Natália
de Santana Revi* - Afropress, opinião
Há
no imaginário do Brasil que se acha europeu, mas que nunca o será, um grande
pavor ao exotismo cultural, à forma como ele pode ser objeto do olhar curioso,
fascinado e avaliador do estrangeiro, particularmente do hemisfério norte,
quando o mundo quer apenas que o Brasil seja simplesmente BRASILEIRO dentro da
sua rica diversidade cultural.
Esse
pavor resulta, como o demonstram estudos pós-coloniais, da conotação negativa
associada ao exotismo, presente na estratégia discursiva colonial que o
ligava negativamente ao mito do bom selvagem, ao outro ameaçador ou ao outro
visto meramente como objeto de desejo.
Vem
este artigo na sequência do editorial da Afropress com o título
"O racialismo não é saída, é cilada". Nele o editor desanca nos
afrodescendentes que assumem suas origens ancestrais e a afirmam nas mais
variadas formas, vendo-os como sujeitos de um "exotismo despropositado e
folclórico".
Não
vejo exotismo como algo de despropositado ou folclorizado na afirmação da
componente AFRO no Brasil. O próprio termo folclórico, do qual o
editor nítidamente se distancia, é apresentado de forma negativa, como se
tratasse de algo inferior e baforento e não de narrativa positiva de
significativa parte da cultura de um povo.
No
Brasil não é narrado negativamente como exotismo e folclore a afirmação da
eurodescendência manifestada em festas e eventos comemorativos de
ancestralidades européias e feita cotidianamente no uso de expressões como
"papai é português", "mamãe é italiana", vovô é
"alemão", "vovó é francesa", "bisa era inglesa",
"trisa era holandesa", e por aí a fora.
Foi
precisamente o preservar da africanidade nas suas mais diversas expressões
culturais que permitiu ao negro brasileiro resistir às marcas da escravidão, ao
extermínio pelo embranquecimento e se diferenciar no contexto da brasilidade,
se tornando em seu componente de identidade cultural mais vibrante.

▸ **Material de apoio**

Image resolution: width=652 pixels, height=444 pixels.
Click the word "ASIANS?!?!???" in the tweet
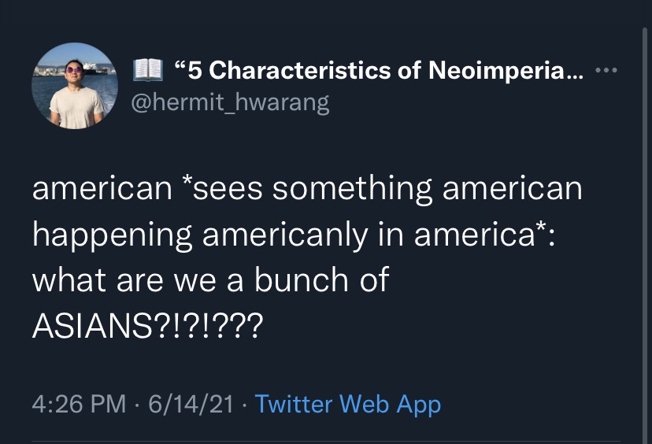[146, 325]
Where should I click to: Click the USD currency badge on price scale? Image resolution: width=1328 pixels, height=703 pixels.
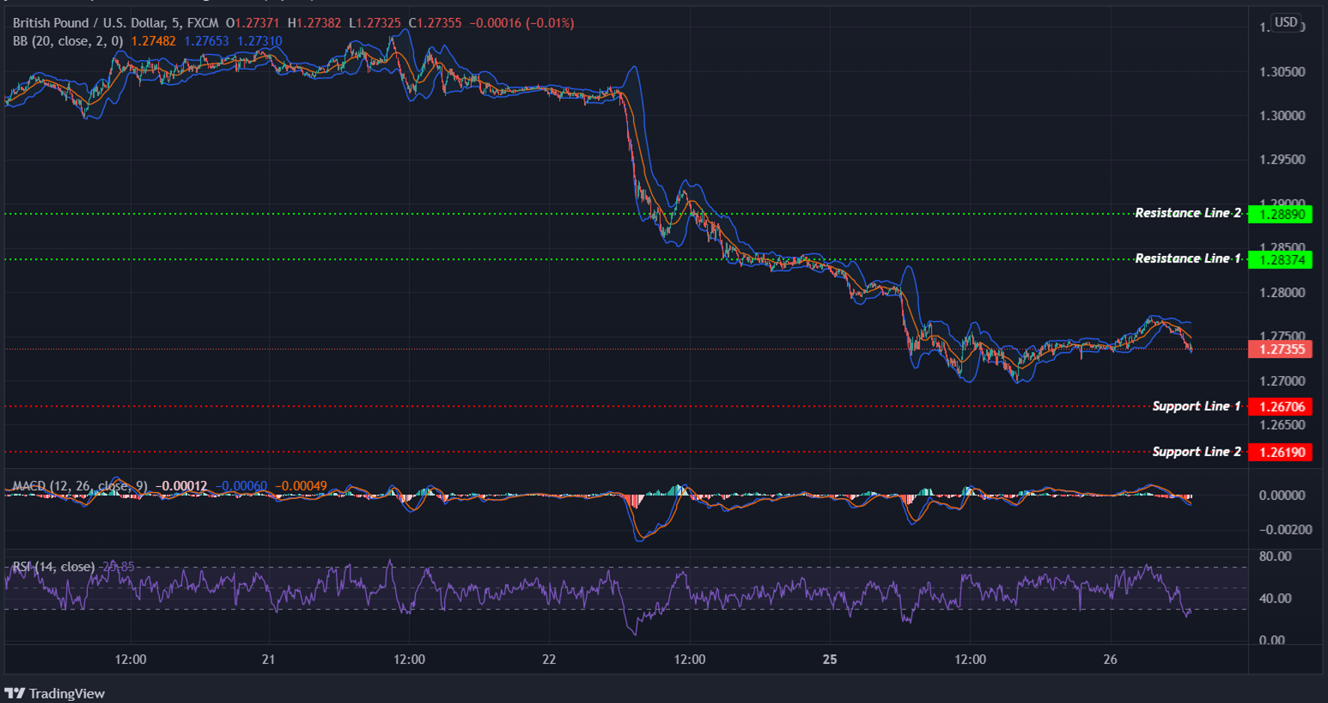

▸ **Tarefa**
Prolongue o texto sobre a afirmação da identidade afro-brasileira a partir do ponto em que ele termina. O material não tem nenhuma relação com o texto.

▸ **Resposta**
É
precisamente devido à conscientização da nossa diferença, em sequência de lutas
vindas desde o primeiro rebelde escravizado que pisou o Brasil, que hoje
estamos assumindo descomplexadamente as nossas origens afro e forçando para
políticas de ações afirmativas inclusivas da plenitude de nossa cidadania.
Ser
afrodescendente ou afro-brasileiro é uma condição de identidade cultural que
não nega nossa brasilidade mas sim a valoriza, uma conscientização política de
nossas origens, não uma opção.
Penso
ter sido essa conscientização que esteve na origem da criação de AFROPRESS (não
afro qualquer coisa!). Uma nação multirracial e multicultural como Brasil,
apenas se fortalece se cada um tiver orgulho de suas raízes e as souber elevar,
afirmar.
O
discurso de negação ou de diminuição da raça, como categoria social que existe,
é perigoso e mais perigoso ele se torna quando, vindo de próprias lideranças
negras porque abre espaço para o aprofundar do racismo e de intolerâncias como
as que atingem cada vez mais as religiões de matriz africana.
Por
fim, vejo como enganoso o debate sobre racialização. Confundir conscientização
e afirmação da cor/raça, expressas em políticas afirmativas progressistas
para corrigir erros históricos, com racialização é como confundir
conscientização e afirmação de gênero com o discurso feminazi.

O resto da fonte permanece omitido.